As published in The View, January 2023:

Question of the Month: Why have the Association’s insurance premium costs increased so much over the last two years?

It is extremely important to note that the insurance premium increase is not solely an issue for the Sun City Shadow Hills Association, but it is a nationwide problem for all homeowners’ associations. The reasons are in part:

  1. The vast extent of natural disasters that the United States has suffered over the last two years are a significant contributing factor to premium costs. For example, the wildfires in California have caused extremely high expenditures by insurance companies and worldwide the catastrophic losses have been $210 billion due to natural disasters. The consequence is, that there are fewer and fewer insurance companies willing to cover properties that might be subject to a natural disaster whether that is wildfires, earthquakes, tornados, or hurricanes and those that are willing to write the insurance, have significantly increased their premiums.
  2. It is important to remember that insurance companies “reinsure” the policies that they write, so they can control the extent of their losses on their policies sold. With large losses, a significant portion of the loss is suffered by reinsurance companies. Therefore, industry-wide reinsurance companies have been pulling back on how much risk that they are willing to accept. In addition, they have been increasing their premium charges to the insurance companies that they reinsure or in many cases simply refusing to write reinsurance for areas that have suffered large natural losses.
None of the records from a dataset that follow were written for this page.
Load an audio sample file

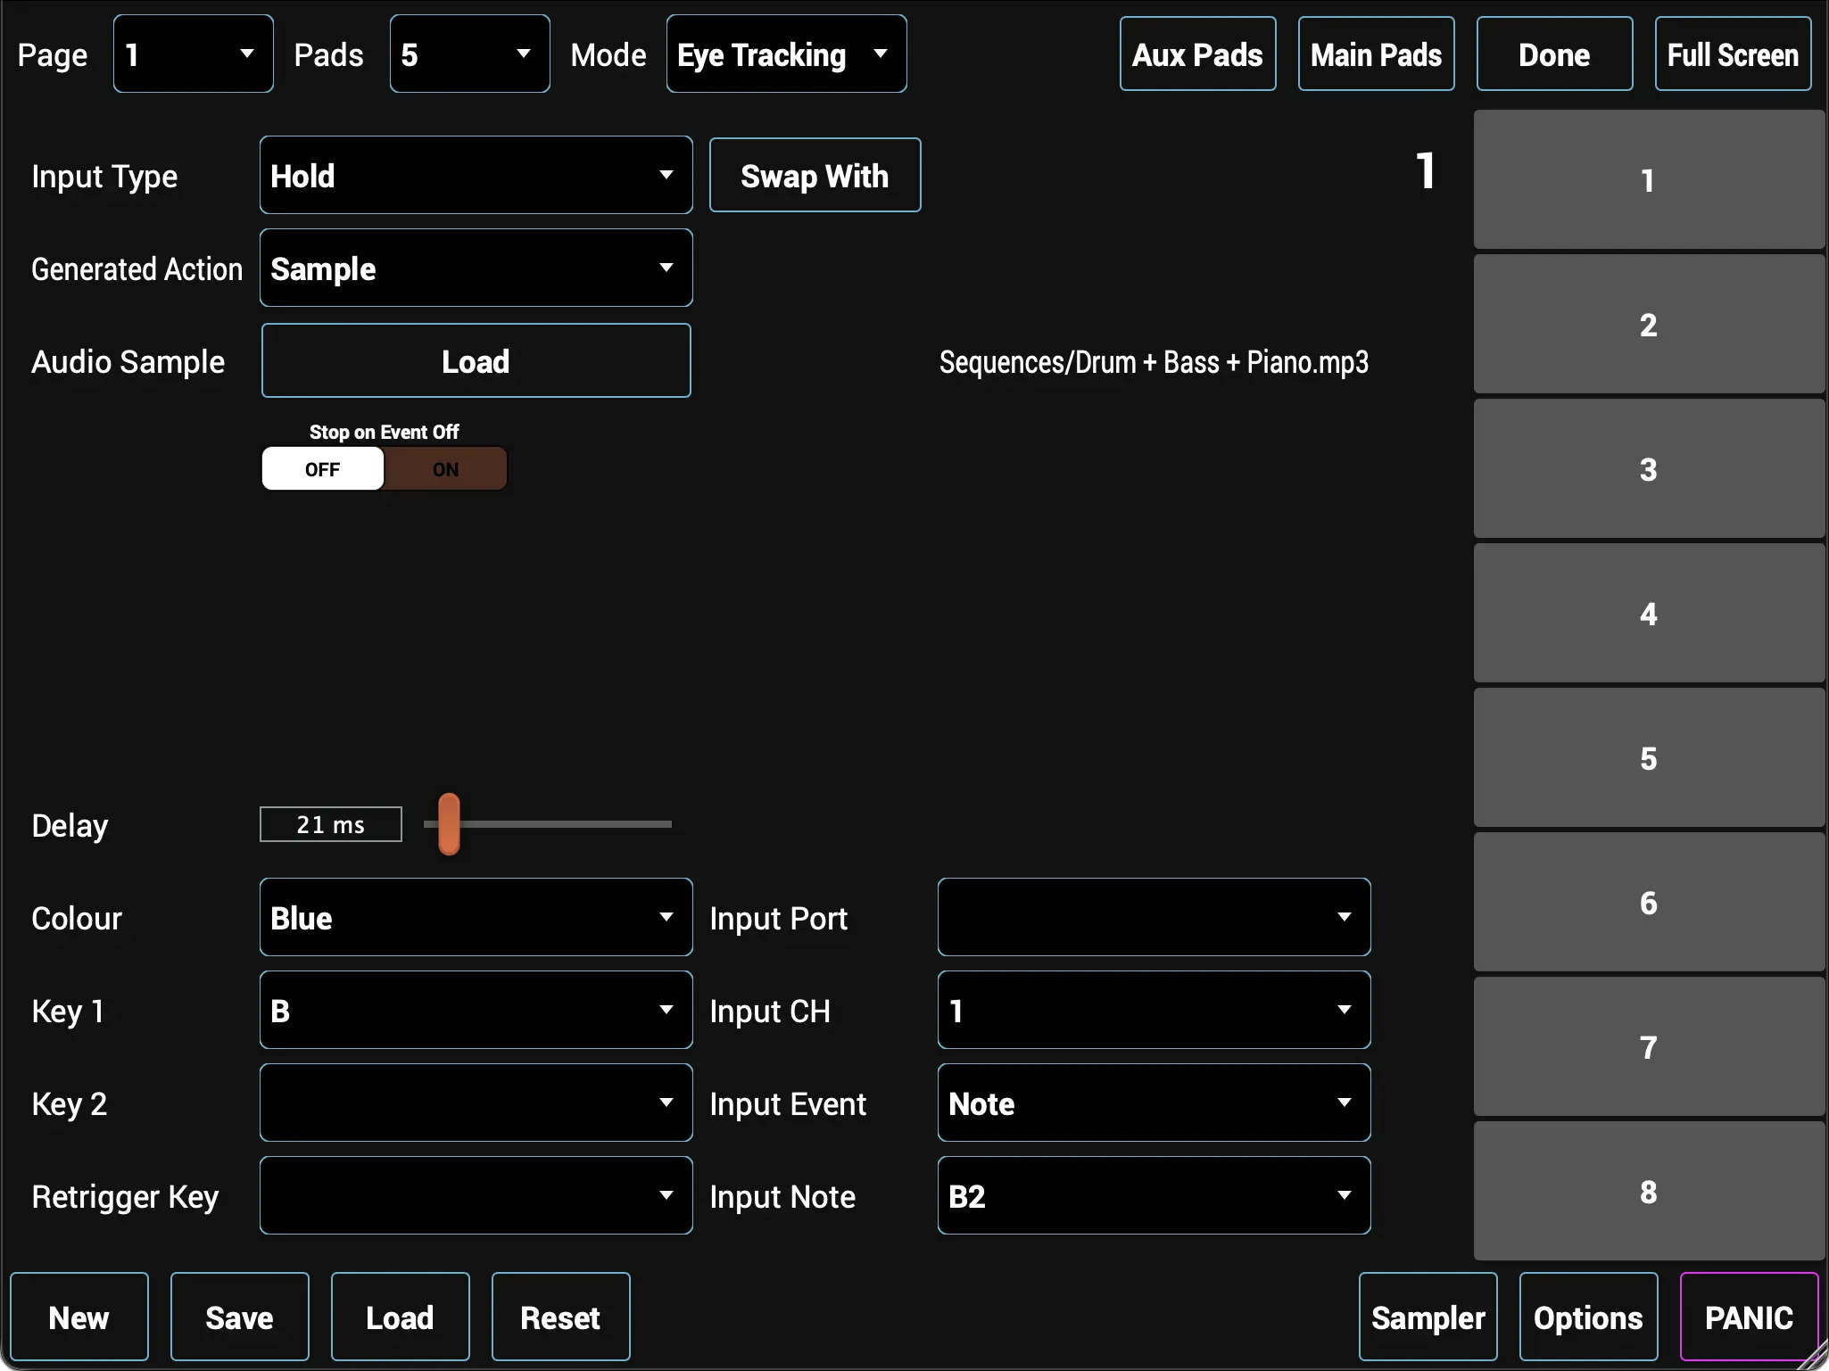point(476,361)
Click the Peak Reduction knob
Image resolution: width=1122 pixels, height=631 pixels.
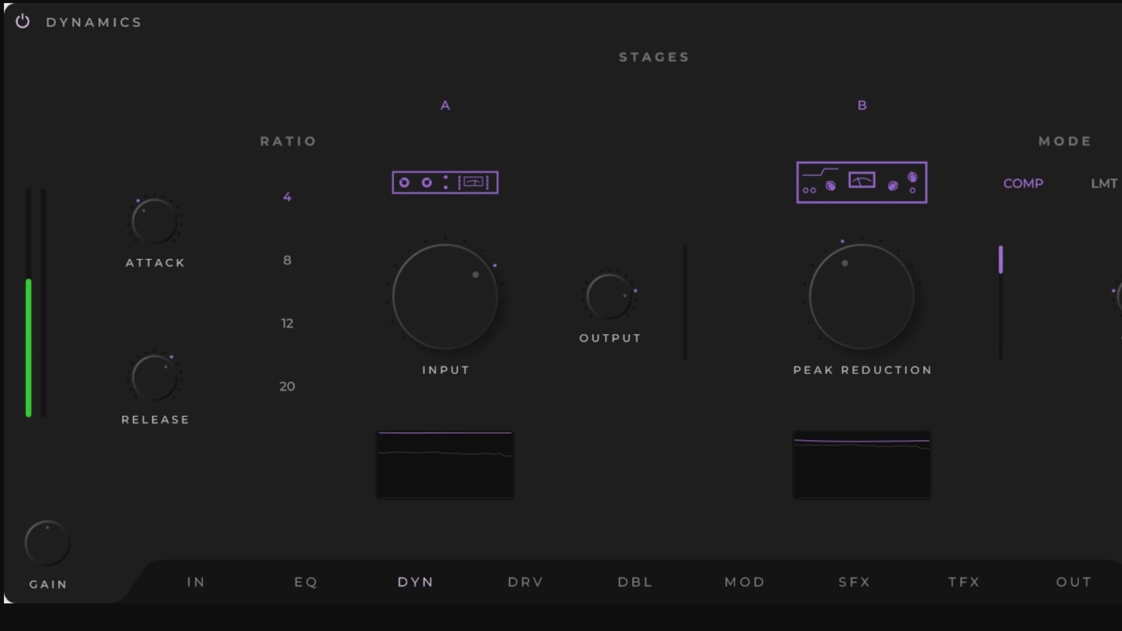click(861, 297)
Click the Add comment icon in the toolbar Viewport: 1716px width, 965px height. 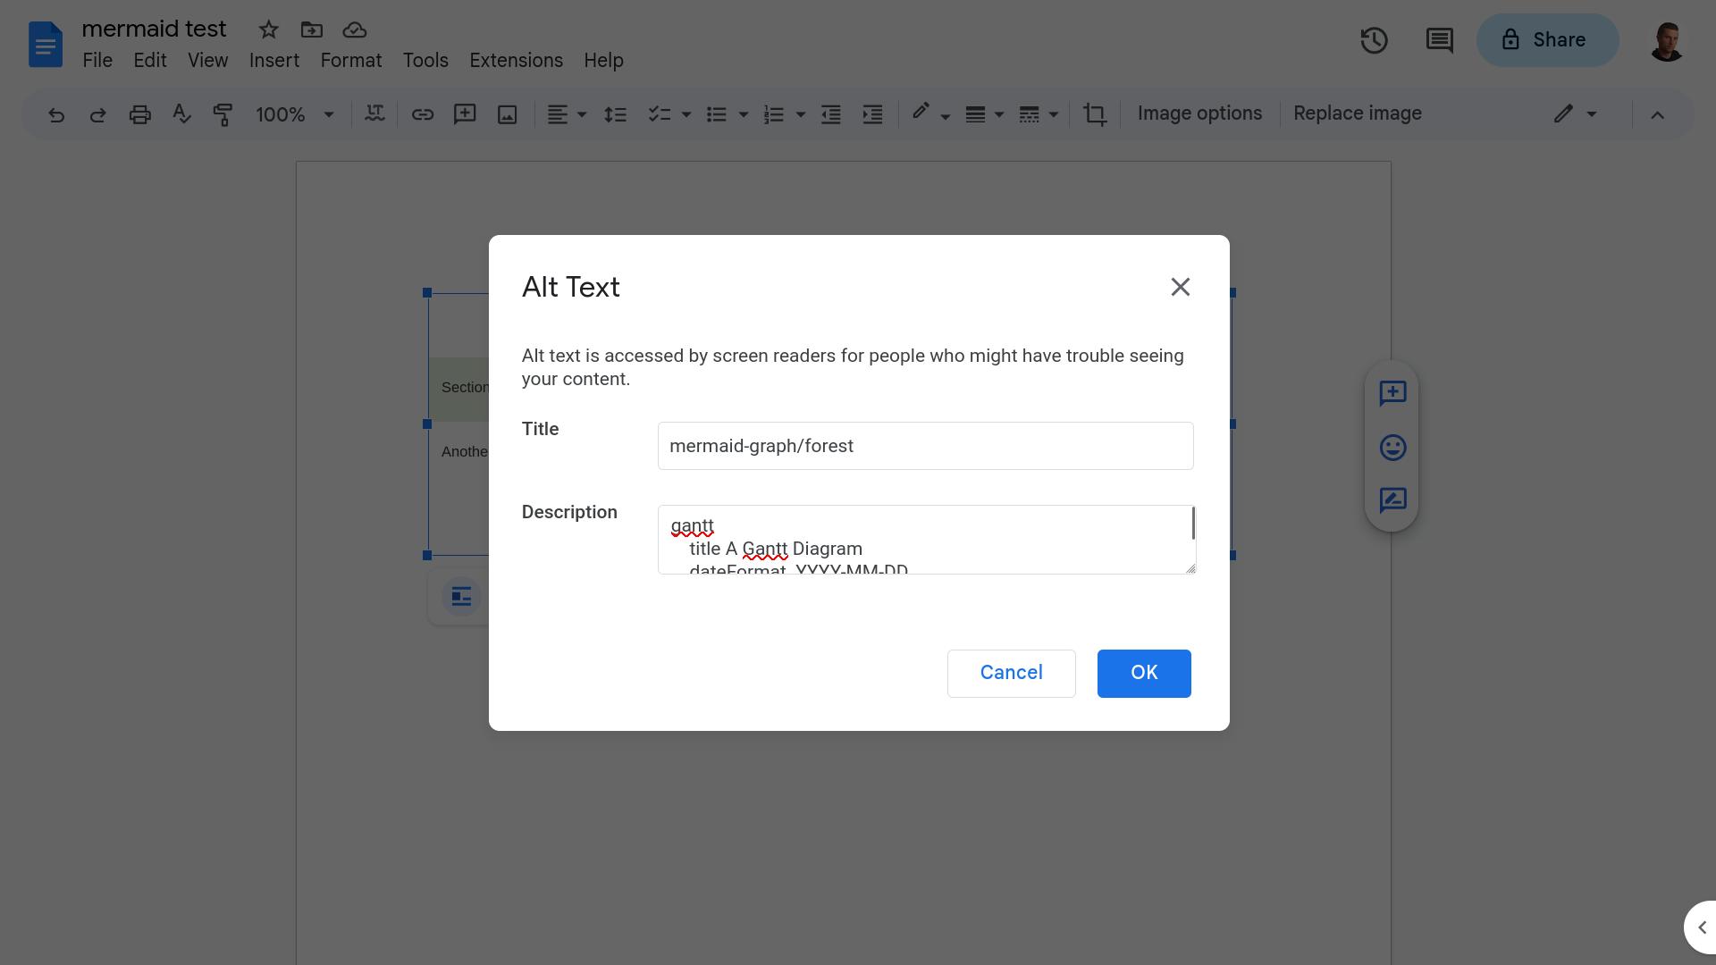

For example, in northern California where communities suffered huge losses due to wildfires their insurance carriers passed a large portion of those losses on to reinsurance companies and many reinsurers have refused to renew policies. Nationwide insurance premiums have doubled, tripled, or quadrupled and in addition deductibles have been increased to as much as $100,000.00. The bottom-line is that this is not a Sun City Shadow Hills situation but a national situation of extreme insurance cost increases.
  3. One must also factor in the inflationary forces that we have seen recently with building costs increasing at least 8 to 10 percent along with supply issues nationally. All these inflated costs also have a direct impact when an insurance company determines premium costs, especially when one has “replacement cost coverage.” If replacement costs continue to go up, the consequence will be continued increases in insurance premiums.
  4. One specific factor that has touched our community is that we had two large liability losses due to personal injury claims in the period of 2018 to 2019 and those losses, combined with the natural disasters, caused our 2021 insurance carrier to not renew our policies. The good news is that we have not seen large personal injury losses since 2020 and those past losses will be approaching 5 years old, which means that they should no longer have an impact on our insurance premiums costs beginning in 2023.

So just remember Sun City Shadow Hills is one of 50,000 community associations in California where 13 million Californians live in 3,727,000 homes, we are all in this together and we are all suffering from increased insurance costs. Finally, the California Insurance Commission is studying ways to try to help all our 50,000 community associations find relief from these increases and hopefully we will see constructive progress in the near future.